═════ Given records

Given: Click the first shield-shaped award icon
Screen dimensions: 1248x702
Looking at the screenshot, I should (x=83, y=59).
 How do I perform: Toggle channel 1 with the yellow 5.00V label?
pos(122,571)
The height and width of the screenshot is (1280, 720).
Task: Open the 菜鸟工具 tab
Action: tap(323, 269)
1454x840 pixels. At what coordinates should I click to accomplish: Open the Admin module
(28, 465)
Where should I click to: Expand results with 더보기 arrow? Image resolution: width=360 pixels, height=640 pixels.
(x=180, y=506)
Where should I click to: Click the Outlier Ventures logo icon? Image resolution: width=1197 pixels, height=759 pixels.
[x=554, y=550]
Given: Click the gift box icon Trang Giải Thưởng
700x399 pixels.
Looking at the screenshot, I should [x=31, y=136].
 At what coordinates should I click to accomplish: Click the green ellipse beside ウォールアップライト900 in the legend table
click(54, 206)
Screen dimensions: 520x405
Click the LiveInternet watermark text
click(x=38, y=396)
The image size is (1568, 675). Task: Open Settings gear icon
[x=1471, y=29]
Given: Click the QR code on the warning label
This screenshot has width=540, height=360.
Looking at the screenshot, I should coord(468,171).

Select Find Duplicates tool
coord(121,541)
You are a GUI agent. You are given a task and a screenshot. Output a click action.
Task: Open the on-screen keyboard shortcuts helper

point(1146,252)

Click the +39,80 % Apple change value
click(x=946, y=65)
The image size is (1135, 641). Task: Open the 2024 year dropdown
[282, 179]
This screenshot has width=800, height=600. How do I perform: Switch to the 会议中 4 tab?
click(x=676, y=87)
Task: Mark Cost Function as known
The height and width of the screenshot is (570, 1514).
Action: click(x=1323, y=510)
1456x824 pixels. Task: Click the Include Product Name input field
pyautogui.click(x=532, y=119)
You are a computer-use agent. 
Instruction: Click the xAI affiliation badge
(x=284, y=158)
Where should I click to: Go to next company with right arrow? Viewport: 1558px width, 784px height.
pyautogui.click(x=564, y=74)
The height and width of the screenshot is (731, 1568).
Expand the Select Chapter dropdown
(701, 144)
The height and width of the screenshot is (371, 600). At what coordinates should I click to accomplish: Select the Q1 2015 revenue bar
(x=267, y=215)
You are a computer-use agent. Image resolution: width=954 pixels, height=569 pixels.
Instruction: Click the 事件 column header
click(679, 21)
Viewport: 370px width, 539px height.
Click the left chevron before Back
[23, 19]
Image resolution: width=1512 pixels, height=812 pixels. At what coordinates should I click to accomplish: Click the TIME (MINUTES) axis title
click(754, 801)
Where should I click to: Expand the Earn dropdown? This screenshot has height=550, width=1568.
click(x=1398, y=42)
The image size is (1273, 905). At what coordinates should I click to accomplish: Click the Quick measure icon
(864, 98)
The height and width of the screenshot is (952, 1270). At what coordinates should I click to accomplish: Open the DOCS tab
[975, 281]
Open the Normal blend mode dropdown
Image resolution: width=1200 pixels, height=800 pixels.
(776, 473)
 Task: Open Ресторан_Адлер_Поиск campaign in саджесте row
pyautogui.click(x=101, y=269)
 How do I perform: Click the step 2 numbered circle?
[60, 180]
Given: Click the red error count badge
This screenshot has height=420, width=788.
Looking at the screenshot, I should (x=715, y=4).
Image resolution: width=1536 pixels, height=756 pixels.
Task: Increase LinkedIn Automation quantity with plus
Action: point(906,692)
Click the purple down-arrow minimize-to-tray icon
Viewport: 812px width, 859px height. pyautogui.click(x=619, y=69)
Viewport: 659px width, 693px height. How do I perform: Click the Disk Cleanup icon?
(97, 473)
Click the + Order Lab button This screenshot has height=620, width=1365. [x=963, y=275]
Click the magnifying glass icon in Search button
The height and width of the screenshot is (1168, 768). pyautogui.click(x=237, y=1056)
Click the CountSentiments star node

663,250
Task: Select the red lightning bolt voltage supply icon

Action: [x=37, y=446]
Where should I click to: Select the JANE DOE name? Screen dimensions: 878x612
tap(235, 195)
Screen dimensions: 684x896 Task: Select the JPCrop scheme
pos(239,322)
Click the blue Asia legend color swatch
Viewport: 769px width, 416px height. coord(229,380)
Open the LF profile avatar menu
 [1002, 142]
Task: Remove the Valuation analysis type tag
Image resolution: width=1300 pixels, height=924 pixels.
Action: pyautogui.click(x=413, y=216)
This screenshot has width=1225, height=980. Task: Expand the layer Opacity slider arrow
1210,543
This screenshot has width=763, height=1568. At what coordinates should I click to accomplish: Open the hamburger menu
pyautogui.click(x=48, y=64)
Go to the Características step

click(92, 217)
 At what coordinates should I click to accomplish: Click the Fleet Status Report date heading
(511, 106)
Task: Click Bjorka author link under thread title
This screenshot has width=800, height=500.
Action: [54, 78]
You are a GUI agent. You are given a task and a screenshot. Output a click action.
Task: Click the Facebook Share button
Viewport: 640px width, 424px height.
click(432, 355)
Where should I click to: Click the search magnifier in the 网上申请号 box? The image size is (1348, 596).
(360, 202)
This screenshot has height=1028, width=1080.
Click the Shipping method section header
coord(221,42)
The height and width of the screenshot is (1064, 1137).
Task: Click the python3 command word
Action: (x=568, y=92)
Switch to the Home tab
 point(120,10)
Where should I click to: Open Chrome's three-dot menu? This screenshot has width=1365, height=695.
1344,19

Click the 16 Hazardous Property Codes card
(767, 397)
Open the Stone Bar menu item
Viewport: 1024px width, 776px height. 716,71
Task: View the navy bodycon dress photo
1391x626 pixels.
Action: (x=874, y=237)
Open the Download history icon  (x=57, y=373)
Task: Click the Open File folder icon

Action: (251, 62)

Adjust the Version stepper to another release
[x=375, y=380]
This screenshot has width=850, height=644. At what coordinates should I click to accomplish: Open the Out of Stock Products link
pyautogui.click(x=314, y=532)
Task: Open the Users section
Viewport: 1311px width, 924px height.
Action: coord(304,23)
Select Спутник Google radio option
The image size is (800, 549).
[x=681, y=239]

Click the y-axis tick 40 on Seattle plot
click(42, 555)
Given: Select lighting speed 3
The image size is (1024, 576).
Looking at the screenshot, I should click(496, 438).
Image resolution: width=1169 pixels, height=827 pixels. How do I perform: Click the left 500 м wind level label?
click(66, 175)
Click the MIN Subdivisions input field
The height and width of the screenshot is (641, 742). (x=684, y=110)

══════════

### [Job]
Write out again the stretch of the records above, from the very start through the line containing "click(x=676, y=87)", keeping every line unchanged.

### [Response to this exercise]
Given: Click the first shield-shaped award icon
Screen dimensions: 1248x702
Looking at the screenshot, I should (x=83, y=59).
 How do I perform: Toggle channel 1 with the yellow 5.00V label?
pos(122,571)
The height and width of the screenshot is (1280, 720).
Task: Open the 菜鸟工具 tab
Action: tap(323, 269)
1454x840 pixels. At what coordinates should I click to accomplish: Open the Admin module
(28, 465)
Where should I click to: Expand results with 더보기 arrow? Image resolution: width=360 pixels, height=640 pixels.
(x=180, y=506)
Where should I click to: Click the Outlier Ventures logo icon? Image resolution: width=1197 pixels, height=759 pixels.
[x=554, y=550]
Given: Click the gift box icon Trang Giải Thưởng
700x399 pixels.
Looking at the screenshot, I should [x=31, y=136].
 At what coordinates should I click to accomplish: Click the green ellipse beside ウォールアップライト900 in the legend table
click(54, 206)
Screen dimensions: 520x405
Click the LiveInternet watermark text
click(x=38, y=396)
The image size is (1568, 675). Task: Open Settings gear icon
[x=1471, y=29]
Given: Click the QR code on the warning label
This screenshot has width=540, height=360.
Looking at the screenshot, I should coord(468,171).

Select Find Duplicates tool
coord(121,541)
You are a GUI agent. You are given a task and a screenshot. Output a click action.
Task: Open the on-screen keyboard shortcuts helper

point(1146,252)

Click the +39,80 % Apple change value
click(x=946, y=65)
The image size is (1135, 641). Task: Open the 2024 year dropdown
[282, 179]
This screenshot has width=800, height=600. How do I perform: Switch to the 会议中 4 tab?
click(x=676, y=87)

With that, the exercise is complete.